El recorrido que iniciamos con Sebastian (Ryan Gosling) y Mia (Emma Stone) es una suerte de declaración de hechos que se nos muestra de la manera más dulce, a través del musical, vieja gloria de las tablas americanas que supo ser la mimada de la industria del cine, a la cual evoca con homenajes que maravillan como el comentado Los Paraguas de Chesburgo (Jacques Demy – 1964) o West Side Story (Robert Wise, Jerome Robbins – 1961), pero que en definitiva posee solo la remota añoranza de ellos, algo que el director parece querer generar para así contar una historia en que el amor no es siempre lo que creemos.
Ella vende café en una tienda en los estudios de filmación, el sitio más cercano que ha conseguido, hasta hoy, para ser parte de todo ello como actriz. Una joven que, audición tras otra, parece ir desencantándose con la idea.
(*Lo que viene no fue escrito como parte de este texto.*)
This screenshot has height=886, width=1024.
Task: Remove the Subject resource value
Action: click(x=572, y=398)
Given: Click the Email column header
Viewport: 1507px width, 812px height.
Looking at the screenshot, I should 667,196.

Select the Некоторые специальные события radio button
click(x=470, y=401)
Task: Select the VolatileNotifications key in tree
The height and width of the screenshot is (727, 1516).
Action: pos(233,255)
Una joven que de a poco comprende que no todo será como en una bella película. Mientras que él es un sabueso que persigue el sueño a fuerza de creer que lo imposible no es tal, que solo es cuestión de esfuerzo y planes. Ambos se cruzaran, parecen destinados a eso, si se considera especial que un músico de jazz, chapado a la antigua, amante de Miles Davis y la actriz en busca de un futuro en el medio, no fueran a hacerlo en las calles de Los Ángeles. Se cruzan, decíamos, en la escena de apertura del film, una de las más bellas que recuerdo en un musical, donde en una larga escena vemos a una masa de automovilistas que, varados en un embotellamiento de autopista, cantan a sus sueños y a la persecución de ellos. Y aunque el relato da inicio con una ríspida mirada, terminará en una historia de amor. Somos testigos del nacimiento y la consumación de lo anhelado, que no siempre es lo que esperamos. Ponen el intento en algo que tal vez no es lo primordial. Damien Chazelle, que tanto nos maravillara con Whiplash en 2014, ganadora tres premios de la academia, hace de esta historia un alegato a lo que decidimos como nuestro futuro, uno que somos conscientes de haber elegido y que aunque a veces duela y rompa, asumimos.
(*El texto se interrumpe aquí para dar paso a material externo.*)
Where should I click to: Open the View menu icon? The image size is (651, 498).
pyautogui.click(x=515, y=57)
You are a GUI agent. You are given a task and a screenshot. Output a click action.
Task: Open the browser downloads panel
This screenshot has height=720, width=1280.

Son ellos el uno para el otro, como un amor cortoplacista que los adormecerá por un momento de sus frustrados deseos, como si depositaran el eros en lugar seguro hasta conseguirle el sitio para el que se lo estuvo preparando. Qué es el amor sino una prolongación de nuestras ambiciones, puras, tiernas y furiosas. Hace, de uno y del otro, la vasija que los contiene. Quizás por eso divida la historia en dos y hace que la primera parte concluya con ese vals en las estrellas. Han llegado a la cúspide que cada uno puede dar de sí en una historia de amor. Y es entonces, con menos cuadros de baile y música que los contenedores de resquebrajarán, porque no se debe guardar anhelos viejos en vasijas nuevas.
Emma Stone y Ryan Gosling componen un dúo protagónico con tan buen tino que hacen que sus momentos musicales suenen con mucha más naturalidad que la deseada en muchos otros (como nos ocurrió con Les Misérables – 2012 Tom Hooper) y eso es gracias también al excelente trabajo de Justin Hurwitz. El autor logra que las canciones sumen a las escenas, como una prolongación emocional del estado de los personajes. ¿Seríamos capaces de romper para alcanzar? Es imposible que, como en todo tránsito hacia la consumación, no se tenga que abandonar lo que podría ser lastre. Y no hablamos del amor, sino justamente a quien se lo dedicamos.